"""
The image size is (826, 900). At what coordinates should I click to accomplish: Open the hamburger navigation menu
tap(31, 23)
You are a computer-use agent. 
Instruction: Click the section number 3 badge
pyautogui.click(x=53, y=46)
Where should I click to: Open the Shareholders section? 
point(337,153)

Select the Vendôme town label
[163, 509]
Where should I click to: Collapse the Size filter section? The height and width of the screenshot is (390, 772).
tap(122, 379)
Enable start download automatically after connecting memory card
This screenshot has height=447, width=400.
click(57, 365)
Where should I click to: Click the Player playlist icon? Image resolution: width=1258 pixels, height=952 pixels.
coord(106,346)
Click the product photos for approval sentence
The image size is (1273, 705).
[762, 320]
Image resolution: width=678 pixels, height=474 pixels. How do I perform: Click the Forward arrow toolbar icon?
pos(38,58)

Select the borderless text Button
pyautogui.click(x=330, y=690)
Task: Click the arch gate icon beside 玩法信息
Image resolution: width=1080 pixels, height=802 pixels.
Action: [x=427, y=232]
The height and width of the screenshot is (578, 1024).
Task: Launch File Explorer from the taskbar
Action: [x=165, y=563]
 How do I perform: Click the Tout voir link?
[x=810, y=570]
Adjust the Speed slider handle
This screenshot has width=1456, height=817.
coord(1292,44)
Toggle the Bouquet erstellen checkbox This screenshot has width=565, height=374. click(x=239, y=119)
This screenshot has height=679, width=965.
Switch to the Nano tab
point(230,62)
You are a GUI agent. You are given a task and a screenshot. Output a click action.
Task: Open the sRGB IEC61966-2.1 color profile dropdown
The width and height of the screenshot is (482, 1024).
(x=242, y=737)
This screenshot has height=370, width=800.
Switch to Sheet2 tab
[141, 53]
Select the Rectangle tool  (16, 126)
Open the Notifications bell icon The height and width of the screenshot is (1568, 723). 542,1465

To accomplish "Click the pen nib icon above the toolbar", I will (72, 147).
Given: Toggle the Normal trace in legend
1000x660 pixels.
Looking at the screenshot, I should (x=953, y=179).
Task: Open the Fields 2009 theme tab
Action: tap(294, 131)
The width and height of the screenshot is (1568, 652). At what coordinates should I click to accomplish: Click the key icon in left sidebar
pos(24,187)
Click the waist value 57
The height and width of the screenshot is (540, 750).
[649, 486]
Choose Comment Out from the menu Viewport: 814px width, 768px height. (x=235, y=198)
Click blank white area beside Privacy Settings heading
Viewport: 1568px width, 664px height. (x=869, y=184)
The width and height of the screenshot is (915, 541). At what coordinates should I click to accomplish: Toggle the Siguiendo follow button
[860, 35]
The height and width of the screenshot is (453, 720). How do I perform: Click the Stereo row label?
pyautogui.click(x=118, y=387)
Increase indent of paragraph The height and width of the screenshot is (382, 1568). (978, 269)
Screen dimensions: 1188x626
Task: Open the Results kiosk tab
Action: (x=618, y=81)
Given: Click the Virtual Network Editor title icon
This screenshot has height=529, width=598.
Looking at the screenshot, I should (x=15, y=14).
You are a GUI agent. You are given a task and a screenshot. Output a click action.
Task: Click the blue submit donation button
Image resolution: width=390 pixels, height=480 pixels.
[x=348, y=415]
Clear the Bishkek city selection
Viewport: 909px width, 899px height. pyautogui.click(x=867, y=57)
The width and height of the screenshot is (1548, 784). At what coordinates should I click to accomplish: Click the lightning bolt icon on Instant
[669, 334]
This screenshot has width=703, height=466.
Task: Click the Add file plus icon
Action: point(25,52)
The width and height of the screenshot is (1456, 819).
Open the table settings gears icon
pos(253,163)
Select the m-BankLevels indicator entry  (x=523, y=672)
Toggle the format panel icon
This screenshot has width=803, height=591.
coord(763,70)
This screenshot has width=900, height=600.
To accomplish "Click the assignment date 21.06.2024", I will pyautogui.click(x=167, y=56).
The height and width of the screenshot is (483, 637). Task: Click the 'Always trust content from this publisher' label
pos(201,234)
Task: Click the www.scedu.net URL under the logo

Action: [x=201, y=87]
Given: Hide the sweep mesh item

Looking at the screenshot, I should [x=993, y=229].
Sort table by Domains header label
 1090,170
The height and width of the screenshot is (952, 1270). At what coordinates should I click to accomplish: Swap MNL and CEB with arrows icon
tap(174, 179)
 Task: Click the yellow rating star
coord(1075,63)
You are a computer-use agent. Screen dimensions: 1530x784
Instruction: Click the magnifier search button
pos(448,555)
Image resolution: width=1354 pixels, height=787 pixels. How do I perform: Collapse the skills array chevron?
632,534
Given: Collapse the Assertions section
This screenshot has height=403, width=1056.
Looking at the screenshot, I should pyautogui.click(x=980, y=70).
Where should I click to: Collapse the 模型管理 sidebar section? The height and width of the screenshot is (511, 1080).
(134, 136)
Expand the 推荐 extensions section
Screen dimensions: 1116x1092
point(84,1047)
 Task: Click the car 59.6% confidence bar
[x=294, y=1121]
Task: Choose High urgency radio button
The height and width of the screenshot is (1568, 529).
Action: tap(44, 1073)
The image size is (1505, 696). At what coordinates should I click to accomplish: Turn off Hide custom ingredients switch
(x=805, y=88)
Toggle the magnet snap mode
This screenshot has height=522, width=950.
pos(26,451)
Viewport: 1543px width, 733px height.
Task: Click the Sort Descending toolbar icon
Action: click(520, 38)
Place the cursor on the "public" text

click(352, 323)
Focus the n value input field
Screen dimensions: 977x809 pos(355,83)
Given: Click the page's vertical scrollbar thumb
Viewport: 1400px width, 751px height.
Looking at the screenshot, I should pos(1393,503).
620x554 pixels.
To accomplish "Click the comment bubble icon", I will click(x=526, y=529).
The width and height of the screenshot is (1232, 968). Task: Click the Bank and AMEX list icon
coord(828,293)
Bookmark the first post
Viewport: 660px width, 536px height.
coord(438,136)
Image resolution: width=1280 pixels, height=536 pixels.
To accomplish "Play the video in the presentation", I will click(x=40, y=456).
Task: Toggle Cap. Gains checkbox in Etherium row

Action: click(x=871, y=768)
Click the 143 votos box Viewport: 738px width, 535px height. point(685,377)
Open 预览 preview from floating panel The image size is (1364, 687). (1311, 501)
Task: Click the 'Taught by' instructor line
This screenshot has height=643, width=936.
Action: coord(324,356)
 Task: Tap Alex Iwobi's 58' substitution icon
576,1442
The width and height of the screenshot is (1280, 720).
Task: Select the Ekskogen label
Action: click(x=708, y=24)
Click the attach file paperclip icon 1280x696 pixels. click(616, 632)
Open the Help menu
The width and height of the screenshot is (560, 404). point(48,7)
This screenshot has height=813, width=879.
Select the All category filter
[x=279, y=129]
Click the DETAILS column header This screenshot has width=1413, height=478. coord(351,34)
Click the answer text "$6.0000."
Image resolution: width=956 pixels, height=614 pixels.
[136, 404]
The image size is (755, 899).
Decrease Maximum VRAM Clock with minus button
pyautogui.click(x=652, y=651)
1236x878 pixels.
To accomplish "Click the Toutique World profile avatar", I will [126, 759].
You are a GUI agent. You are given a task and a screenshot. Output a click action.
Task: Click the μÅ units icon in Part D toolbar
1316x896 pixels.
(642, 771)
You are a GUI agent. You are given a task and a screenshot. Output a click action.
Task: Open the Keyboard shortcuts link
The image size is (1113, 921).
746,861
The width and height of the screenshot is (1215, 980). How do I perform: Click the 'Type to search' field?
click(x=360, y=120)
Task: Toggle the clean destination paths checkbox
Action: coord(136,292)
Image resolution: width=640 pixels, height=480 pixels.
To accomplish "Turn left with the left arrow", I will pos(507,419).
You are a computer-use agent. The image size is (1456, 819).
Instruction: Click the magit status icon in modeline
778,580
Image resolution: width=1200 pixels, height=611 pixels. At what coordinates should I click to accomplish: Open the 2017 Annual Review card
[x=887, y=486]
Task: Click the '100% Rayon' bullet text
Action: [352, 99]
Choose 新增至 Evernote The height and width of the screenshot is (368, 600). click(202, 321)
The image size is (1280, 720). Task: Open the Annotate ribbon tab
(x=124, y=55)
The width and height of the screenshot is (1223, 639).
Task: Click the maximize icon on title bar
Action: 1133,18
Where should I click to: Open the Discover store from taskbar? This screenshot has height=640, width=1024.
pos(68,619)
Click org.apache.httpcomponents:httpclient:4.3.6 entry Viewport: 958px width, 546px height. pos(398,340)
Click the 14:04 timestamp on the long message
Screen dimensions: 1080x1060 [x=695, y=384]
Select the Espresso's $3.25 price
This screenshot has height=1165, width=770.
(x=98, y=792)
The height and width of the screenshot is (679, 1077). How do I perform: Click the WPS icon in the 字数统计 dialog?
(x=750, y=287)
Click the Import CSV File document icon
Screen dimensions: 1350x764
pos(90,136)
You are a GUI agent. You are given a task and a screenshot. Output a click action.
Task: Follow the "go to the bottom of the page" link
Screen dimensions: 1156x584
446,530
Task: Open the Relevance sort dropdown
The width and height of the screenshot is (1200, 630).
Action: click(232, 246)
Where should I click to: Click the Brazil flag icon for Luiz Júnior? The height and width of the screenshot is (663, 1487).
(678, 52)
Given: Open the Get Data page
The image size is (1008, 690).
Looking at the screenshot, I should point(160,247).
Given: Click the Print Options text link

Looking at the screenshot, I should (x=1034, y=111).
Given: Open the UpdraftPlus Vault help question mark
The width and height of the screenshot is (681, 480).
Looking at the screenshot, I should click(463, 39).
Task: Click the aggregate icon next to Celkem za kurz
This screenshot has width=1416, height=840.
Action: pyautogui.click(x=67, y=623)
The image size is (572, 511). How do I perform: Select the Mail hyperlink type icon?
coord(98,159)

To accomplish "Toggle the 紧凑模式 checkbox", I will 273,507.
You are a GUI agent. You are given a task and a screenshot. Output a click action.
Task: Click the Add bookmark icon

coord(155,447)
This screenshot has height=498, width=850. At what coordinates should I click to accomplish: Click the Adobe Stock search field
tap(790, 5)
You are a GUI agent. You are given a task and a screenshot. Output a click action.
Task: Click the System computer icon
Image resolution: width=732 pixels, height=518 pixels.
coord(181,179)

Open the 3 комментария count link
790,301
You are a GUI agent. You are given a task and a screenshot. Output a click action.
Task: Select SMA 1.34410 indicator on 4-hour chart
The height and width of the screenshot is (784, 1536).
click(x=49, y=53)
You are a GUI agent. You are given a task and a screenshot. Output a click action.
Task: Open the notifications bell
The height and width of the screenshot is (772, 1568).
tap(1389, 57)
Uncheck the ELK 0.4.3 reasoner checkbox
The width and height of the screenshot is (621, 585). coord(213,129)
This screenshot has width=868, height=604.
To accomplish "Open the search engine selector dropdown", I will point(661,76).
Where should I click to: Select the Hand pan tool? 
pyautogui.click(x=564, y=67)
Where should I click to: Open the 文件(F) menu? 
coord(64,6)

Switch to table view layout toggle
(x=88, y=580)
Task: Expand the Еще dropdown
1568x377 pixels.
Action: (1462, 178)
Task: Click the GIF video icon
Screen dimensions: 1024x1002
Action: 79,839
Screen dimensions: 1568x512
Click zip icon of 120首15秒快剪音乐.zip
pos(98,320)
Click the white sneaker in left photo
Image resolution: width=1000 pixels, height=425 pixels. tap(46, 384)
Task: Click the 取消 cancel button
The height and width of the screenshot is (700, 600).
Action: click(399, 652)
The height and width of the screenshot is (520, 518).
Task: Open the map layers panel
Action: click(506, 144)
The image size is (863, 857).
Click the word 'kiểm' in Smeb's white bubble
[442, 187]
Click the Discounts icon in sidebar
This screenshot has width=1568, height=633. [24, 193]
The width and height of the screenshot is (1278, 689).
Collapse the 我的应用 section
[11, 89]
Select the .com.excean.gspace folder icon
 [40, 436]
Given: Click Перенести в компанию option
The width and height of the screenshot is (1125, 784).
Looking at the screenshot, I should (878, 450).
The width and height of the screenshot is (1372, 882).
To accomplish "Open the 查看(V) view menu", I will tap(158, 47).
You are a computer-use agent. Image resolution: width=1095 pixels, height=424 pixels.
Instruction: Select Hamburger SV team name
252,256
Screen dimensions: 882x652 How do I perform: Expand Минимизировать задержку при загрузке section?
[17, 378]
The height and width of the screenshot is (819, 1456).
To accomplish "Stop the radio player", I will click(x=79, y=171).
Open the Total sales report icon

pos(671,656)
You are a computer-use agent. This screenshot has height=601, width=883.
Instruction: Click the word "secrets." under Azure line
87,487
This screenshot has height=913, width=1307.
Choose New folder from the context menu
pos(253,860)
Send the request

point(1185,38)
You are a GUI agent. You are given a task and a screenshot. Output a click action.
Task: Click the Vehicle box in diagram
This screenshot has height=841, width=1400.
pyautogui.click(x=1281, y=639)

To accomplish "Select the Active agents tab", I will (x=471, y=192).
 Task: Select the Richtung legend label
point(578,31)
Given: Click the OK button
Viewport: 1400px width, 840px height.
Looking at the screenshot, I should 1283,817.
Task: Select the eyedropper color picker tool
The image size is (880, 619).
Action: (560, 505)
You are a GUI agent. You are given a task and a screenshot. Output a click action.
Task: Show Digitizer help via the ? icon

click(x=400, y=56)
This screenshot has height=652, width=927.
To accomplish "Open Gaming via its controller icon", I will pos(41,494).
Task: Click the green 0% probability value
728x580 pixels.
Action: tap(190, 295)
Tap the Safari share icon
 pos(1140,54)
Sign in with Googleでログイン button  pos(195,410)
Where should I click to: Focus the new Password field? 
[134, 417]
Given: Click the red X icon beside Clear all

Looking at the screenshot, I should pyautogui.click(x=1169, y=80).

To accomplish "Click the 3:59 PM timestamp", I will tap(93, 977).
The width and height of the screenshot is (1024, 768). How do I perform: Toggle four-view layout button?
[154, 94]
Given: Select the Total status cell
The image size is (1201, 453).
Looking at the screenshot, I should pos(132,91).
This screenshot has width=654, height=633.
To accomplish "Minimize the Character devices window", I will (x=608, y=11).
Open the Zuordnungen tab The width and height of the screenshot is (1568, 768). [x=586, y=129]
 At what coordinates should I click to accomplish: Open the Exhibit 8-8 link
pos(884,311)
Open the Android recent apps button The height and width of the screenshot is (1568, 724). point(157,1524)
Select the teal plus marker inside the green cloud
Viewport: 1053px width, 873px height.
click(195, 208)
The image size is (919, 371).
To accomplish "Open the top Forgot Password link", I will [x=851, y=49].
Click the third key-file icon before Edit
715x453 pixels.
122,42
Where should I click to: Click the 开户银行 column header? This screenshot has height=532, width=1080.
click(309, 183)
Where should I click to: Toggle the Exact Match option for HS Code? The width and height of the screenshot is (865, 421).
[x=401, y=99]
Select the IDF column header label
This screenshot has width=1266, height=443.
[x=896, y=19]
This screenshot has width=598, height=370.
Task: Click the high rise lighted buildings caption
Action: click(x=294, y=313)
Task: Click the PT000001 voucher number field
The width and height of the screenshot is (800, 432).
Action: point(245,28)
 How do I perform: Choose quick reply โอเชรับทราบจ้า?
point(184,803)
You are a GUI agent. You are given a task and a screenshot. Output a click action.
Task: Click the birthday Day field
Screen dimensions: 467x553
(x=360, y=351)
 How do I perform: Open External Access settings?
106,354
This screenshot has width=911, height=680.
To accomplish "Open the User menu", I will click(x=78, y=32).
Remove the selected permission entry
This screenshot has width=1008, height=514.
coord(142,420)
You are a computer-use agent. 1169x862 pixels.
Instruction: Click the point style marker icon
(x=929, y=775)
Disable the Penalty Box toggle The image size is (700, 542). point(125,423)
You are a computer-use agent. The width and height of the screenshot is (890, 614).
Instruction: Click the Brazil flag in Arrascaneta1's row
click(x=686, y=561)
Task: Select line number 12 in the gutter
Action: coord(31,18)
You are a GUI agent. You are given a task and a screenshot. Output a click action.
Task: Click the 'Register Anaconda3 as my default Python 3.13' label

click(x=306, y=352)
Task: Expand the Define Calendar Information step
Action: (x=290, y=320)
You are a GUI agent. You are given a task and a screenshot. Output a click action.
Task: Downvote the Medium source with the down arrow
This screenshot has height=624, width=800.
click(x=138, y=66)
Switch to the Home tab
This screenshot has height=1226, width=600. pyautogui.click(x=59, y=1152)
"""
When a line of the records includes "profile", that line belongs in the answer.

Task: Open the sRGB IEC61966-2.1 color profile dropdown
To accomplish "Click the Toutique World profile avatar", I will [126, 759].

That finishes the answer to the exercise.